• ACTIVITIES
1 – According to the A1C test guide, what is the typical lifespan of a red blood cell?
2 – Please pick up the A1C test guide after its last sentence and continue it.

• PAGE EXTRACT
►

Hemoglobin A1C (HgbA1c): The Ultimate Guide
Also Known As: A1c and HgbA1c
The A1C test is nothing more than a simple blood test. It’s used to diagnose diabetes.
It monitors the progress of a treatment plan.
It also reflects the average blood sugar levels in the past 3-4 months.
A1C is a type of glycated hemoglobin. In laymen’s terms, this is just hemoglobin bound to glucose.
Hemoglobin is nothing other than a protein of red blood cells. A1C forms as a result of how red blood cells and sugar in the blood.
The higher your blood glucose, the more glucose binds to hemoglobin. This results in an increase in the amount of A1C.
The test reports the percentage of hemoglobin that is bound to glucose. Once hemoglobin is glycated, it remains that way in the blood until the red blood cell carrying it is removed from the circulation.
The typical lifespan of a red blood cell is 3 to 4 months.
This means the A1C can be used to determine blood glucose status for the past 3-4 months.
When blood glucose rises, some of the glucose attaches permanently to the hemoglobin in red blood cells, which lasts for the lifetime of the red blood cell.
An average blood glucose level corresponds to an A1C result of less than 5.7%.

◄

• DATA EXTRACT
►

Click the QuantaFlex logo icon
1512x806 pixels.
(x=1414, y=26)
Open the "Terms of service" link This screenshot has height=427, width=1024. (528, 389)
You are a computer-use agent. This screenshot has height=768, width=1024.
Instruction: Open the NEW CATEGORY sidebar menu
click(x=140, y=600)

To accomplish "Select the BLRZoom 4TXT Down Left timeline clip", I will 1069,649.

◄
►

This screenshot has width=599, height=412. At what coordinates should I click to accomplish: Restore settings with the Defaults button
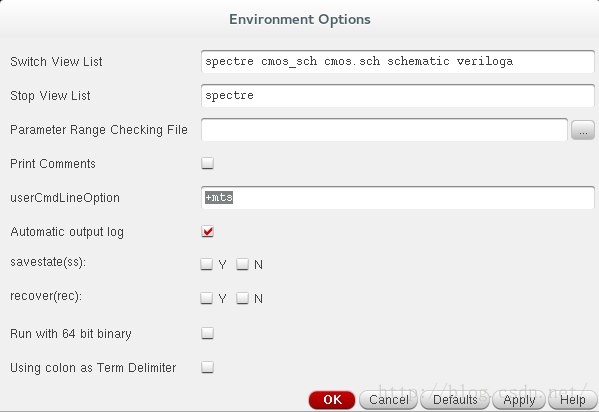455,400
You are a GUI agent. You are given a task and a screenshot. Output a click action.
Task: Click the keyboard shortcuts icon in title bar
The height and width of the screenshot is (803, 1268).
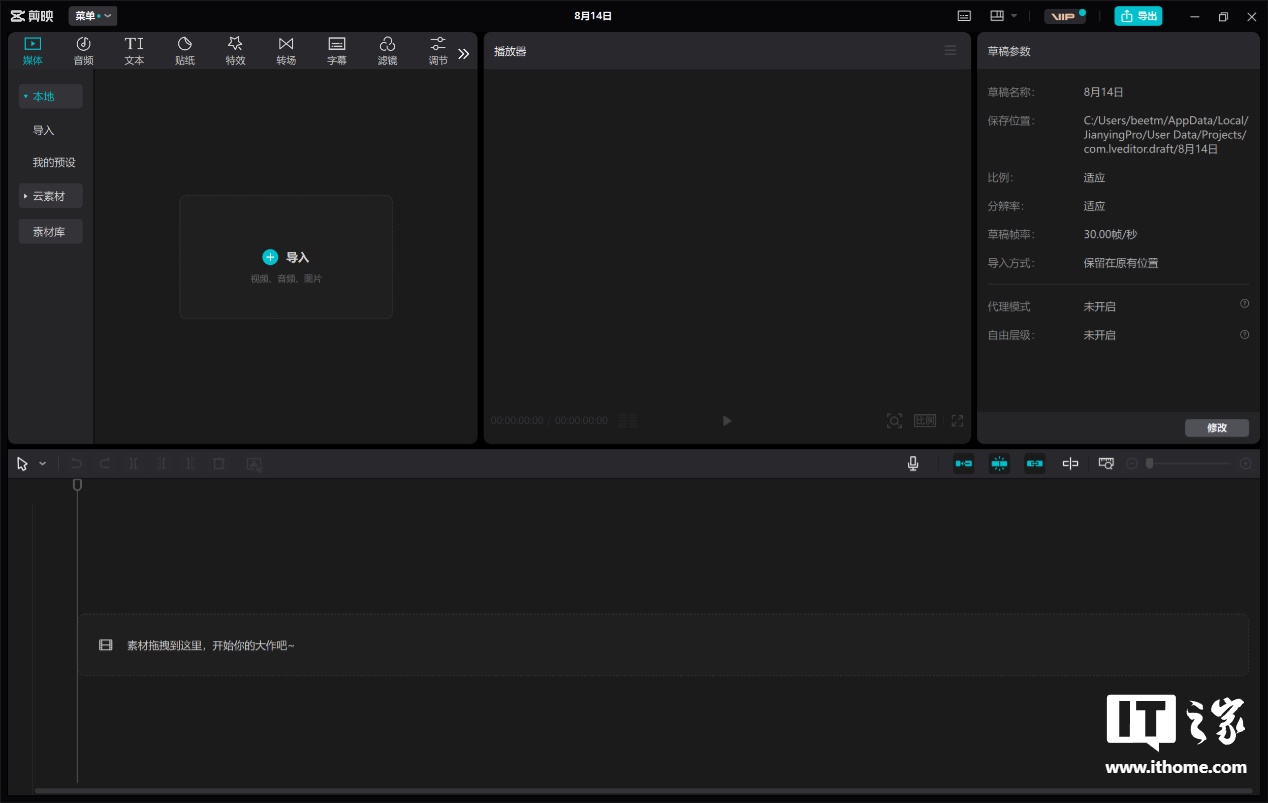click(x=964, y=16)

◄
►

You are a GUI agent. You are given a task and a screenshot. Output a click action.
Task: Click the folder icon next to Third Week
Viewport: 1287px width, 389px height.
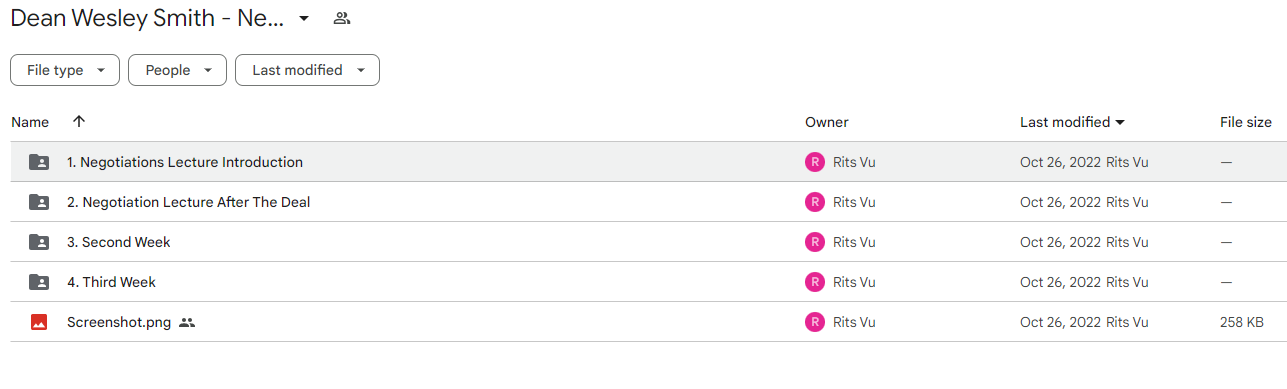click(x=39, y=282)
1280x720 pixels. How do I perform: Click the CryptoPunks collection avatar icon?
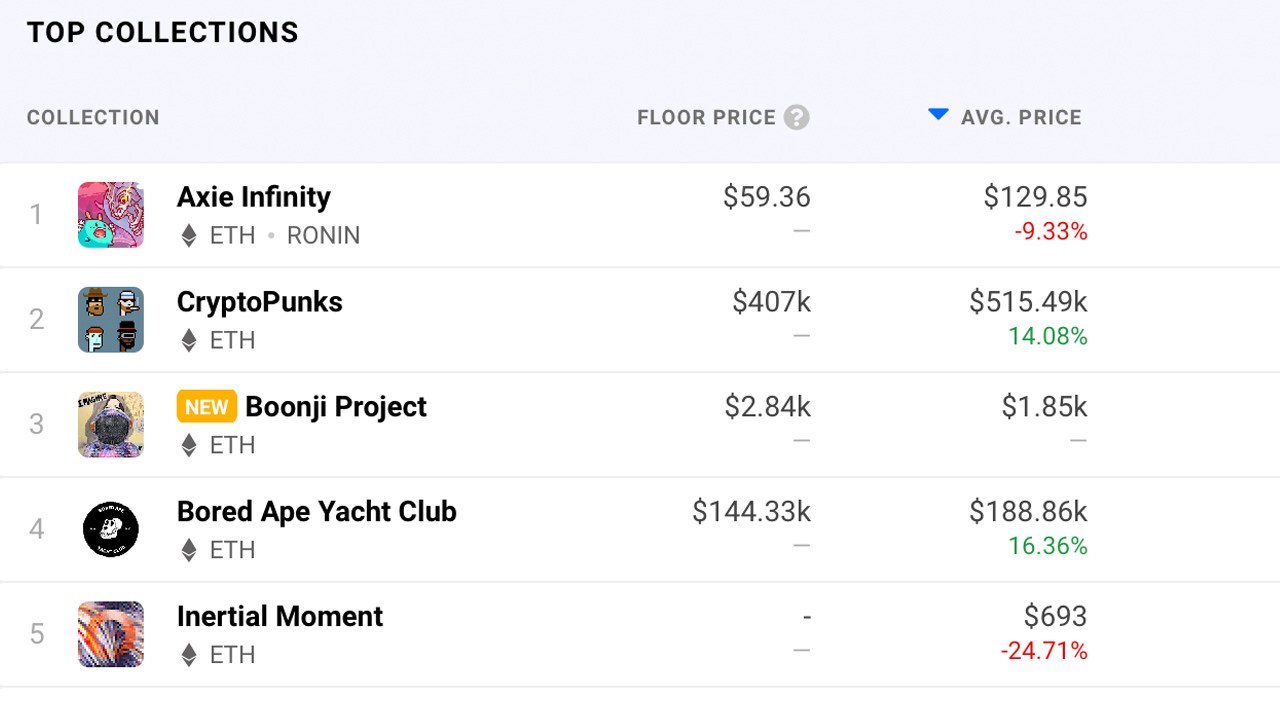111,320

◄

• RESULTS OF THE EXERCISE
1 – 3 to 4 months.

2 –
An A1C level greater than 6.5% indicates diabetes. Between 5.7 and 6.5% is prediabetes. An estimated average glucose level, eAG, measured in concentration units:
- Milligrams per deciliter
- Millimoles per liter
It can be calculated and often reported in addition to the A1C percentage. Estimated Average Glucose (eAG) is interesting because it helps doctors link A1C to the average blood sugar over the past 3 to 4 months.
Here’s the formula:
28.7 x HbA1c — 46.7 = eAG (in mg/dl)
I had a patient in the ICU one time with an A1C of 16.
That means they were walking around with a blood sugar of over 400 for the past 3 months. Yikes
The point is:
A1C is an essential lab value used to help managing diabetes. For a diabetic patient, the goal is to get A1C down below 7%.
However, when setting goals with your doctor, your age and other health conditions must be considered.
Typically, younger patients who don’t have low glucose issues (hypoglycemia) need less stringent goals to avoid diabetes complications in the future.
If you have frequent low-glucose episodes or an increased age, you will typically have a higher goal.
So keep in mind:
Several factors affect the accuracy of your A1C test result.
People with blood disorders, such as:
- Sickle cell disease
- Thalassemia or
- Hemolytic anemia
… may have a lower than expected A1C.
This is due to the shorter lifespan of red blood cells. On the other hand, iron deficiency anemia is associated with increased red blood cell lifespan and falsely high A1C measurements.
Speaking of lifespan:
If you had access to a single data point and needed to predict someone’s odds of dying…
What would you choose?
The mainstream view would probably be cholesterol. I’d choose insulin resistance.
A team of researchers had a similar idea.
In their study, dubbed EPIC-Norfolk, they followed over 4500 men aged 45 to 79. They measured their HbA1c.
So what happens when you measure A1c in a group of men and then see who died?
You find some staggering results.
Each 1% increase in HbA1c is associated with a 28% increased risk of death in any given period.
Keep in mind that this is death from any cause.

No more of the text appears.